Document excerpt:

┌──

Getting Started with Apache® Ignite™ Tutorial (Part 5: Distributed SQL Database)

This is the fifth article in this blog series and I will focus this time on the support for a distributed SQL database in Apache® Ignite™.

Distributed SQL database

Today, SQL is still a very popular language for data definition, data manipulation and querying in database management systems. Although often associated with Relational database systems, it is now used far more widely with many non-Relational database systems also supporting SQL to varying degrees. Furthermore, there is a huge market for a wide-range of SQL-based tools that can provide visualization, reports and business intelligence. These use standards such as ODBC and JDBC to connect to data sources.

Apache Ignite has supported SQL query statements, such as SELECT, for a long time. The latest releases of the Apache Ignite project provide support for Data Manipulation Language (DML) commands, such as INSERT, UPDATE and DELETE. Additionally, some Data Definition Language (DDL) support has also been added. Furthermore, index support is also available and data can be queried both in RAM and on disk. A database in Apache Ignite is horizontally scalable, fault tolerant and the SQL is ANSI-99 compliant. Figure 1 show the high-level architecture and vision.

Figure 1. SQL support in Apache Ignite

Figure 1. SQL support in Apache Ignite

As shown in Figure 1, users can interact with Apache Ignite through various APIs, such as Java, .NET and C++. Standard SQL commands can also be used through ODBC or JDBC. This provides cross-platform connectivity from many other languages, such as PHP and Ruby for example.

Figure 1 also shows that the database is distributed across the cluster. By default, the data are held in RAM. Persistence to disk can also be enabled, if required. The Apache Ignite Persistent Store, to be released in version 2.1, will allow a superset of data to be held on disk, whilst keeping a subset in RAM. Enabling the Persistent Store, we can execute SQL queries over the data that are in different memory layers and we don't need to warm-up RAM by pre-loading everything from disk in case of cluster restarts. The SQL database fully supports Atomicity, Consistency, Isolation and Durability (ACID) and provides all the benefits supported by Apache Ignite, such as high availability and scalability to thousands of cluster nodes. As mentioned in an earlier blog post, Apache Ignite also provides the flexibility and benefits of deployment on-premise or in the cloud.

└──

Given records:

┌──

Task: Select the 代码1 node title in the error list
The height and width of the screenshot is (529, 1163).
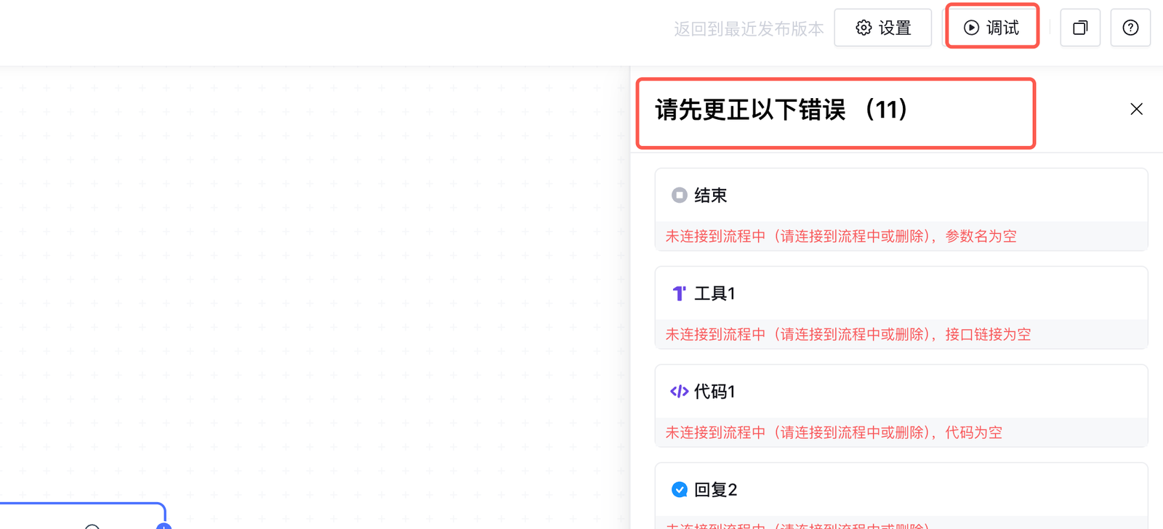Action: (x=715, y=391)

└──
┌──

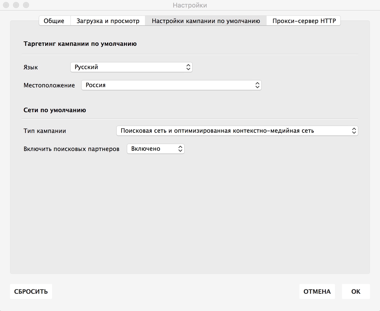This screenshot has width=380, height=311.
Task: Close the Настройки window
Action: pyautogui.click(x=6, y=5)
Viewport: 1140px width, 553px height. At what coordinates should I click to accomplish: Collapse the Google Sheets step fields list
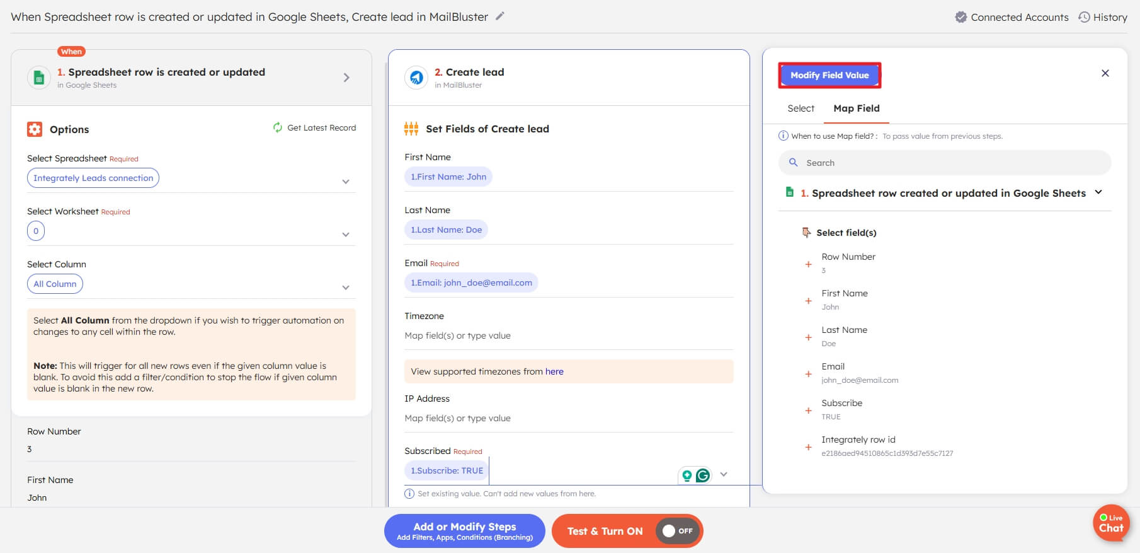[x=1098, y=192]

└──

Required actions:
a. Translate this sentence from the Apache Ignite tutorial excerpt into Spanish: "Standard SQL commands can also be used through ODBC or JDBC."
b. According to the Apache Ignite tutorial excerpt, in which version is the Apache Ignite Persistent Store to be released?

Full answers:
a. Los comandos SQL estándar también se pueden usar a través de ODBC o JDBC.

b. Version 2.1.